While this approach has been the industry-standard, there are several limits to it, including:

  • challenges when it comes to cross-device tracking
  • ad blockers
  • browser blocking third-party cookies by default
  • cookie banner acceptance/rejection

So the time to switch to cookieless retargeting is in fact… now. Or yesterday maybe.

There are several benefit to retargeting

  1. Higher Conversion Rates: Retargeted users are already familiar with the brand, making them more likely to convert.
  2. Brand Recall: Retargeting keeps the brand at the top of the user’s mind, reinforcing brand awareness.
  3. Cost-Effective: By targeting users who have already shown interest, businesses often see a higher ROI on their ad spend.
  4. Personalized User Experience: With the data available, ads can be tailored to the user’s behavior and preferences, making them more relevant.

This is probably stuff you already know, but we want to stress how important it can be to prioritize this form of targeting while transitioning to cookieless environments.

First approach

In-Platform Retargeting: Going Beyond Website Visits

Now, traditional retargeting has mostly been about luring back website visitors. But in today’s interconnected digital world, potential touchpoints with customers are vast.
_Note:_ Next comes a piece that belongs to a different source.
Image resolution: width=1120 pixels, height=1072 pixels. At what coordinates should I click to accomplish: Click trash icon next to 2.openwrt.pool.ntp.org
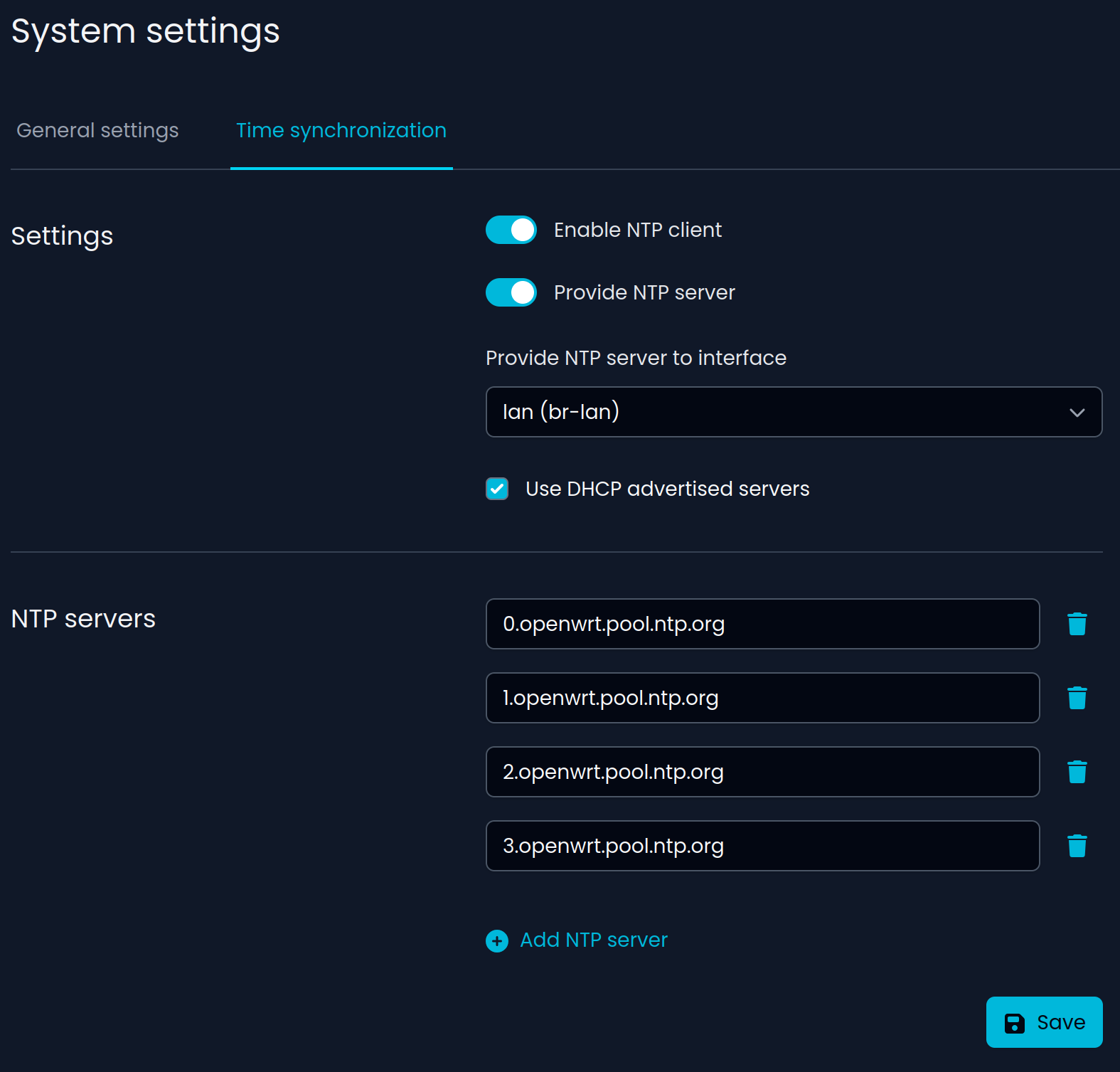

Take LinkedIn, for instance. If you have a business page on the platform, users can visit and engage with your content, even if they’ve never been to your website. With LinkedIn Ads, you can specifically retarget users who’ve shown interest in your brand on LinkedIn, creating a specialized ad experience for them. This approach signifies that retargeting is not confined to website visits but encompasses all digital touchpoints where users interact with your brand. And just like other forms of retargeting, it can be combined with other targeting criteria offered by the platform (for example in the case of LinkedIn to focus on prospects and exclude job seekers).

Second approach

Server-Side: A New Dawn for Retargeting

One of the most promising cookieless retargeting strategies is leveraging server-side settings. Let’s explore this with an example, once again from Meta: the Meta Conversions API (formerly Facebook’s Conversions API).

Instead of relying on browser-based cookies, server-side tracking directly communicates user interactions from your server to the advertising platform. This means that even if a user has ad blockers or their browser restricts third-party cookies, you can still capture and send that data for retargeting.

For example, when a user adds an item to their cart on your website but doesn’t complete the purchase, this action is directly communicated to the ad platform through the server. Later, this user can be shown a targeted ad, reminding them of their abandoned cart.

This method is not only more resilient but also more accurate, as it reduces the chances of data loss due to browser restrictions.

The same can be done for other platforms and for those that do not offer such server-side set ups, we expect those to come very soon.

Embracing the Future: Why It’s Time to Test Cookieless Retargeting

Change can be daunting, especially when it affects tried-and-tested strategies. But as the saying goes, when one door closes, another opens.

The shift away from third-party cookies is not the end of retargeting but a new beginning. With cookieless methods, businesses have the opportunity to engage in more authentic, precise, and privacy-compliant ways.

It’s crucial, now more than ever, to be ahead of the curve. Start testing and integrating cookieless retargeting strategies today. By understanding and adapting to this new landscape, businesses can ensure they continue to connect meaningfully with their audience and achieve the desired marketing outcomes.

In conclusion, as the digital world continues to prioritize user privacy, it’s imperative for businesses to adapt. Major browsers are phasing out third-party cookies, and regulations like GDPR and CCPA are setting stricter guidelines for user data collection and usage. Whether it is in-platform retargeting or server-side based, cookieless retargeting offers a way forward, ensuring brands can still reach their audience effectively while respecting their privacy. Embrace this change, and your brand might just find new avenues for success in the post-cookie era.